In 1906 Bookstaver married Charles E. Knoblauch (1870–1934), a broker on the New York Stock Exchange and Rough Rider veteran of the Spanish–American War, at her father's summer cottage in Newport, Rhode Island. After a honeymoon in Europe, she and her husband lived in "The Wyoming" in New York City. She adopted the style of "Mrs. Charles E. Knoblauch."

She carried Gertrude Stein's manuscript 'word portraits' of Matisse and Picasso to Alfred Stieglitz's Camera Work office at 291 Fifth Avenue, (Little Galleries of the Photo-Secession) and insisted that Stieglitz publish them, which he did in the August 1912 edition of Camera Work, a special edition devoted to Picasso and Matisse.
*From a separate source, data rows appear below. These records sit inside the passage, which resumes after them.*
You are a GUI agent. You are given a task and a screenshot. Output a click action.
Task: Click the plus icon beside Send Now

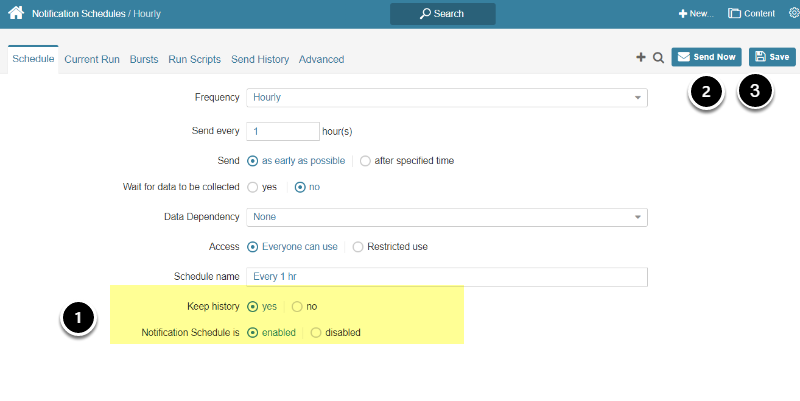pos(641,58)
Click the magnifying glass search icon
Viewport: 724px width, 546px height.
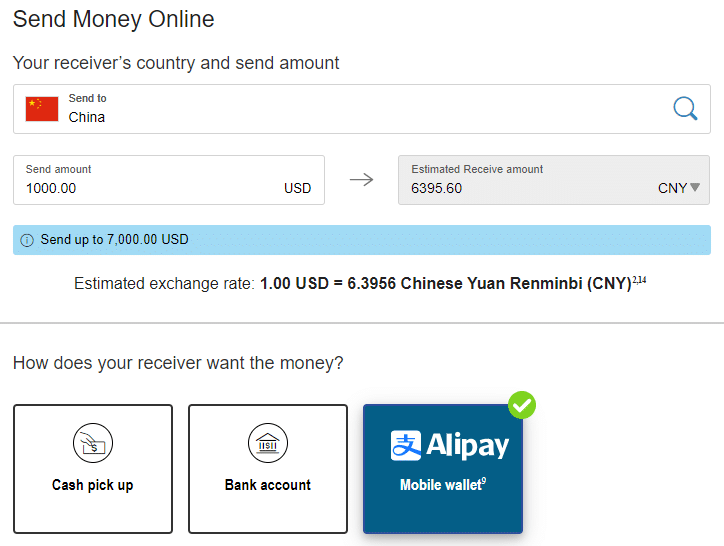coord(685,109)
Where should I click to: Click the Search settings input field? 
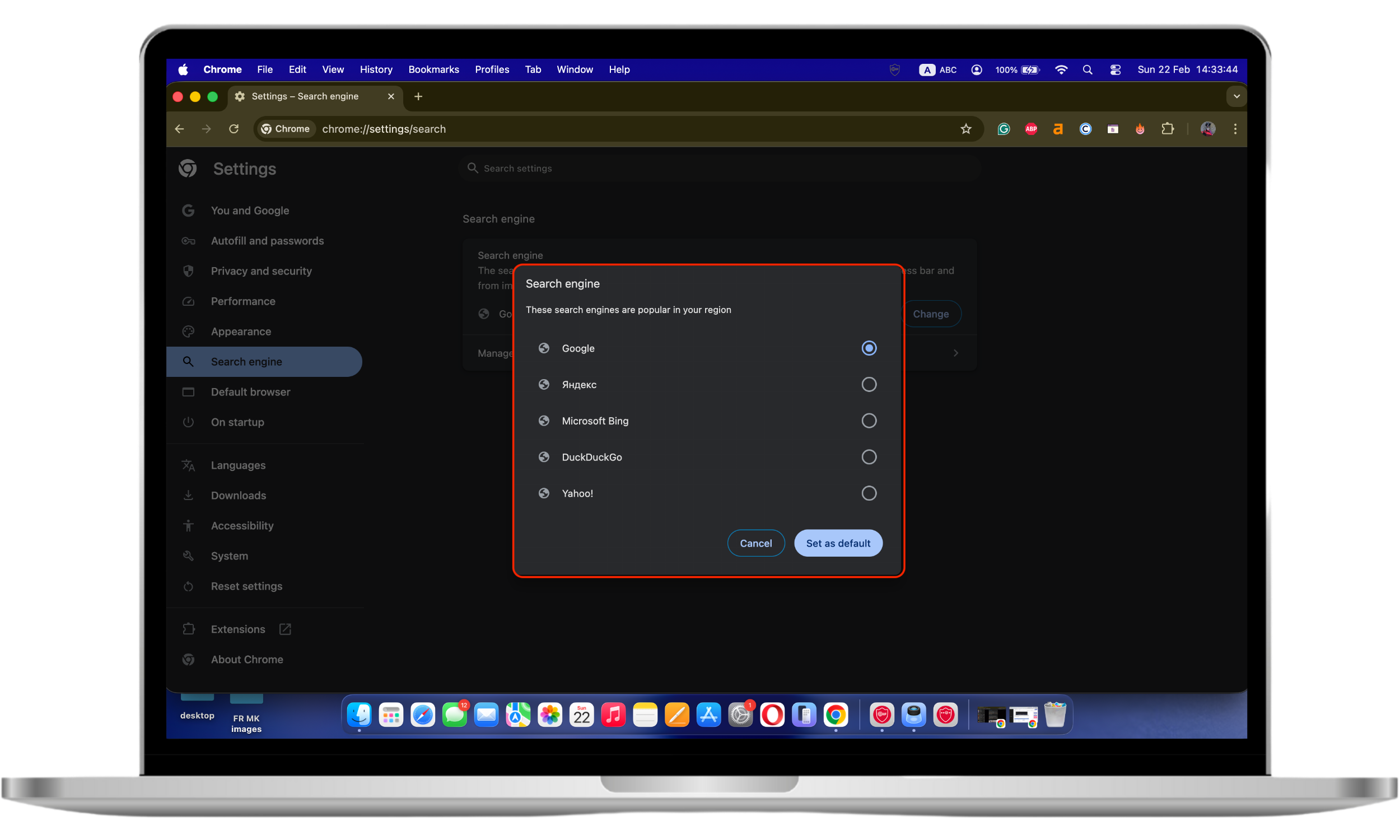(x=718, y=169)
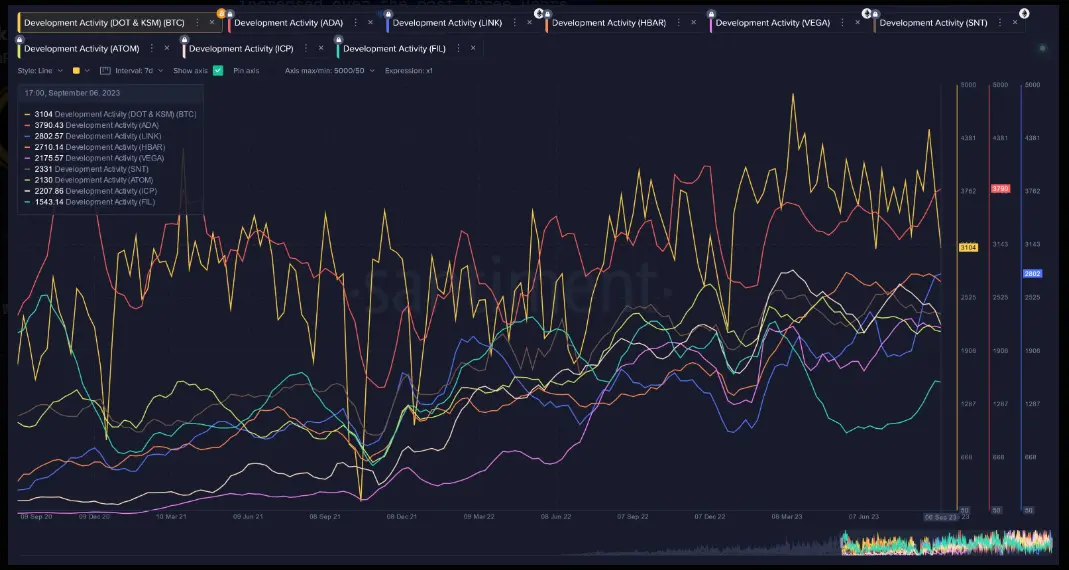The width and height of the screenshot is (1069, 570).
Task: Click the Expression: x1 field
Action: coord(408,70)
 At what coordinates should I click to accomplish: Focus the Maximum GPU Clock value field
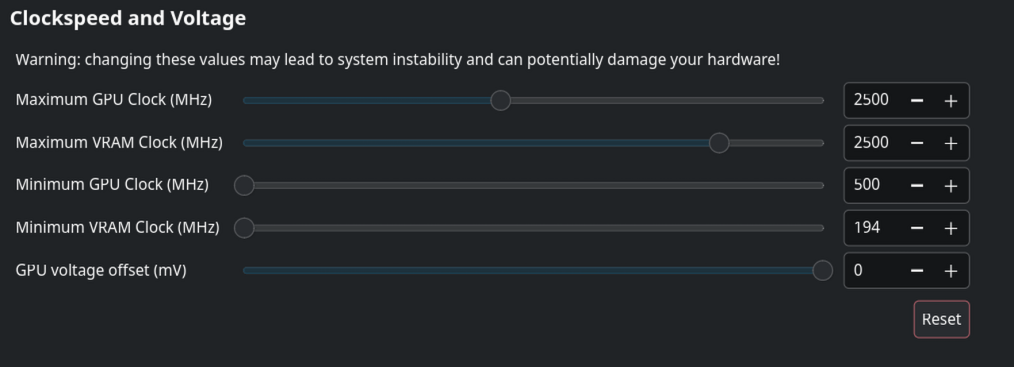tap(872, 100)
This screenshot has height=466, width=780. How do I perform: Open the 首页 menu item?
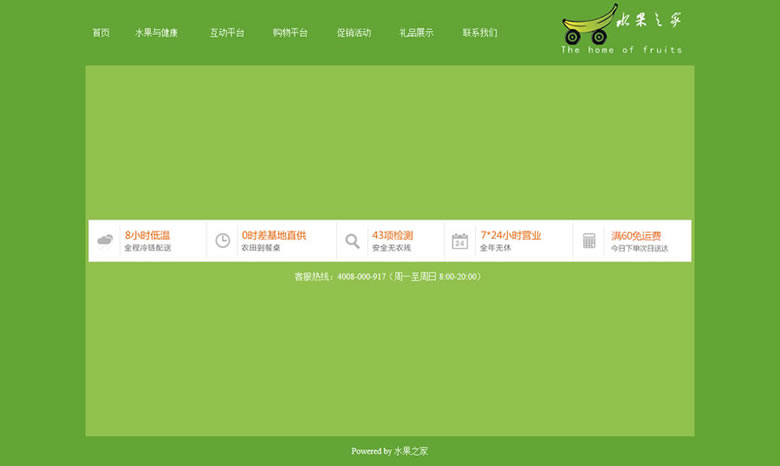(x=101, y=33)
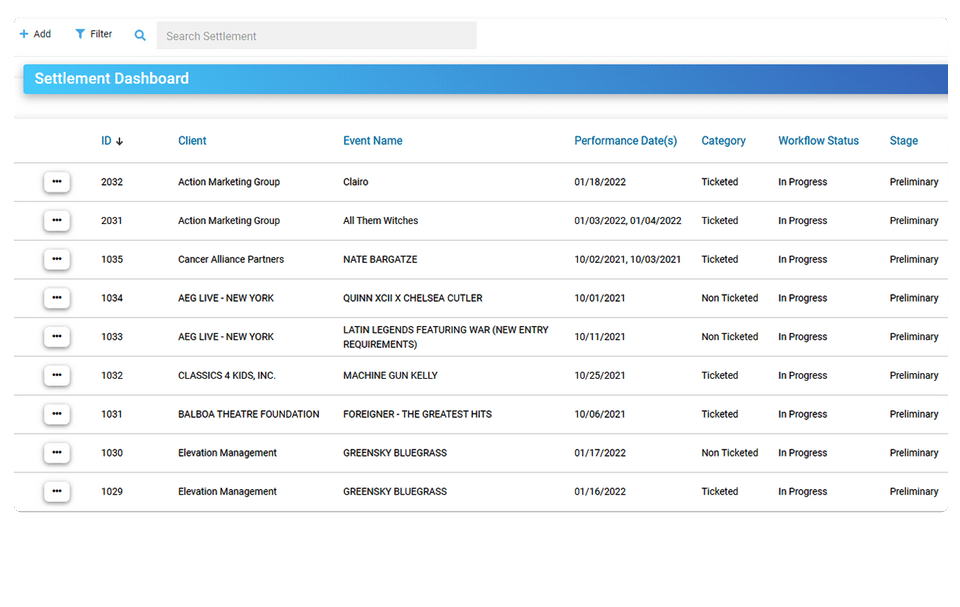Screen dimensions: 960x607
Task: Sort by Event Name column header
Action: pos(373,141)
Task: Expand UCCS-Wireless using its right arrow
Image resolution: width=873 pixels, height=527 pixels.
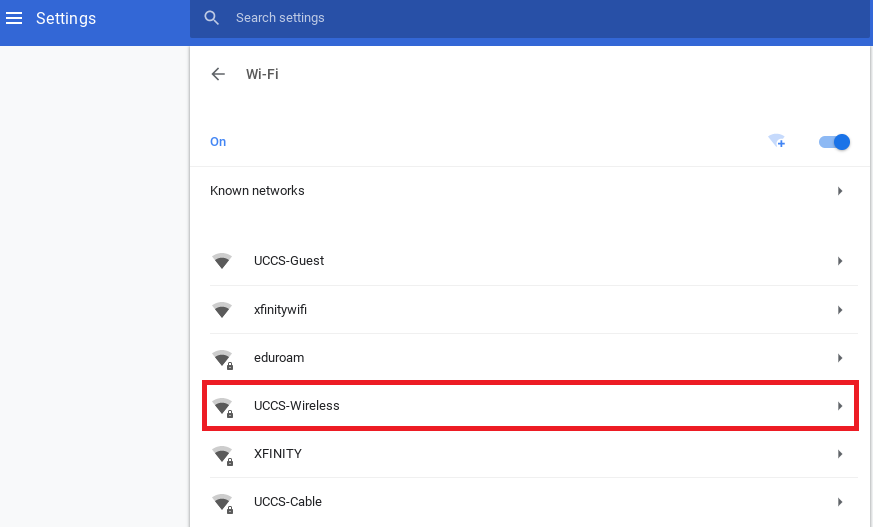Action: (x=840, y=406)
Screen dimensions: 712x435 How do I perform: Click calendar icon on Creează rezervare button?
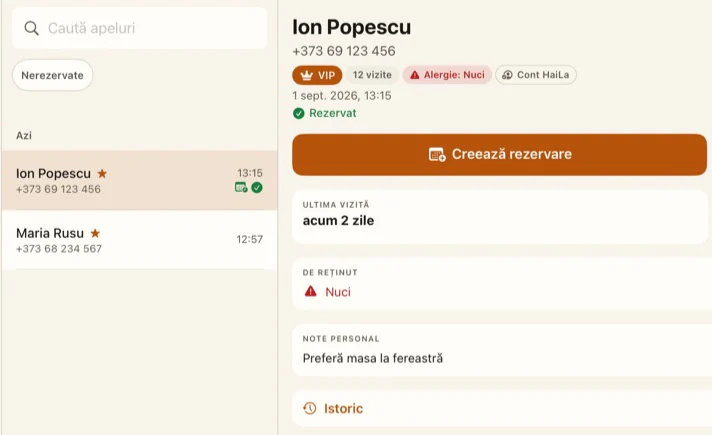click(437, 154)
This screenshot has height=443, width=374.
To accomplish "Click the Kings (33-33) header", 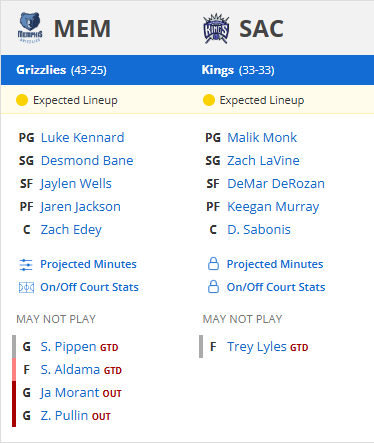I will click(x=238, y=70).
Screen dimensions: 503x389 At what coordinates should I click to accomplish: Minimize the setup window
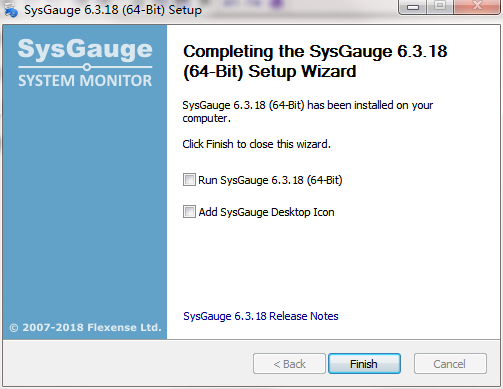[413, 7]
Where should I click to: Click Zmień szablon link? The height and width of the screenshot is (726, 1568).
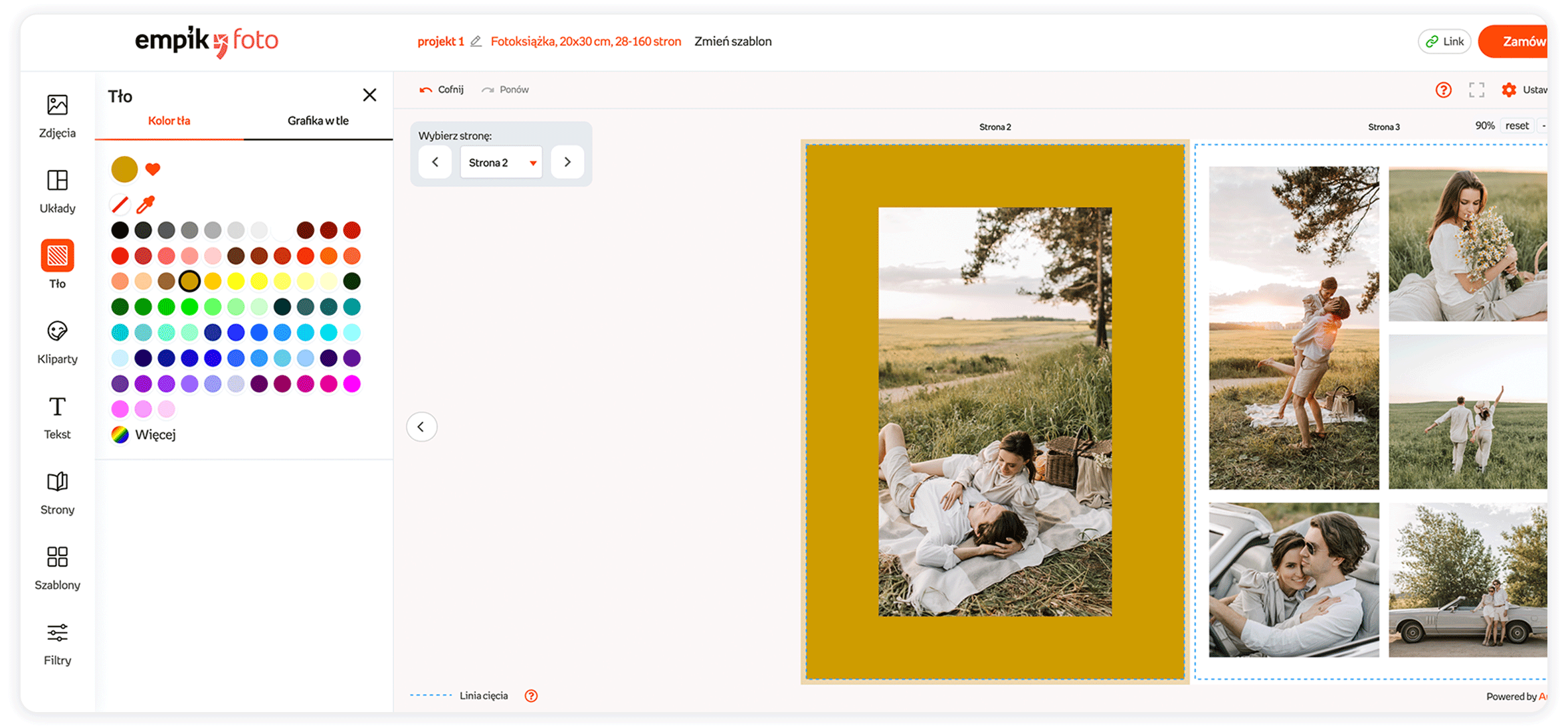733,41
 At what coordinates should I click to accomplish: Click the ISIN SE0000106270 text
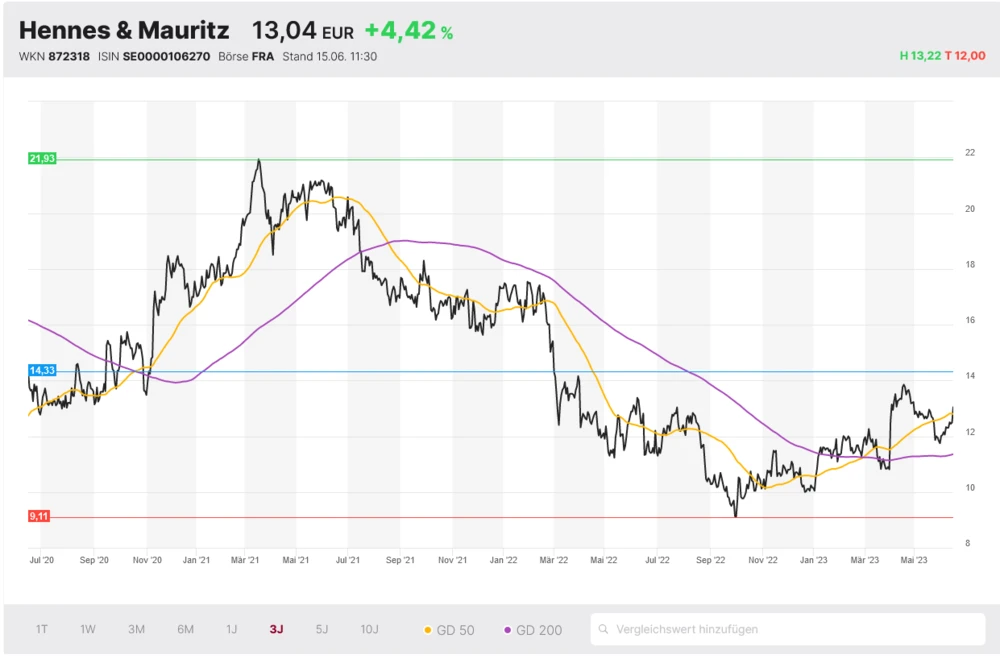point(154,57)
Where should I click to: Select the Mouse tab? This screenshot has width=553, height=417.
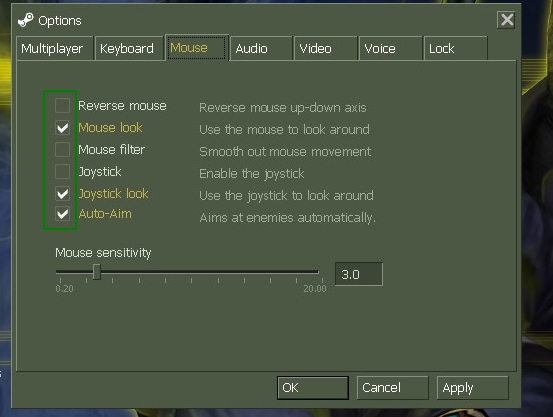click(197, 48)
This was Stein's first publication.

As Stieglitz recounted the episode, "In December 1911, or perhaps it was January 1912, a huge woman leading a huge Boston bulldog entered 291. She had a portfolio filled with manuscripts under her arm. It was a funny sight to see the woman with her bulldog and bursting portfolio in that tiny room."

The dog, named Kuroki, was a French bull terrier which became famous when Bookstaver took him for a walk in 1915 "without any muzzle over his inconsequential nose," (as reported by The New York Times) a violation of health regulations. Her lawyer Bertha Rembaugh argued "as long as children weren't muzzled dogs should not be …" The case failed, and Bookstaver paid a fine. Also in 1915 she sold her deceased father's house, a four-story townhouse that still stands at 24 East 64th Street, New York City.

She was later on the Board of Directors of New York Women's Publishing Company, the publisher of Margaret Sanger's Birth Control Review, which she served as editor of from February 1919.

She translated Guillaume Apollinaire's 1913 Les Peintres cubistes [Méditations Esthétiques] as The Cubist Painters, Aesthetic Meditations published in The Little Review in three parts in 1922.

Childless and a widow from 1934, Bookstaver died in New York City in 1950. Alice B. Toklas jealously demanded Stein burn Bookstaver's letters. Her other papers are scattered or destroyed; some are held at Yale University as part of their Gertrude Stein collection.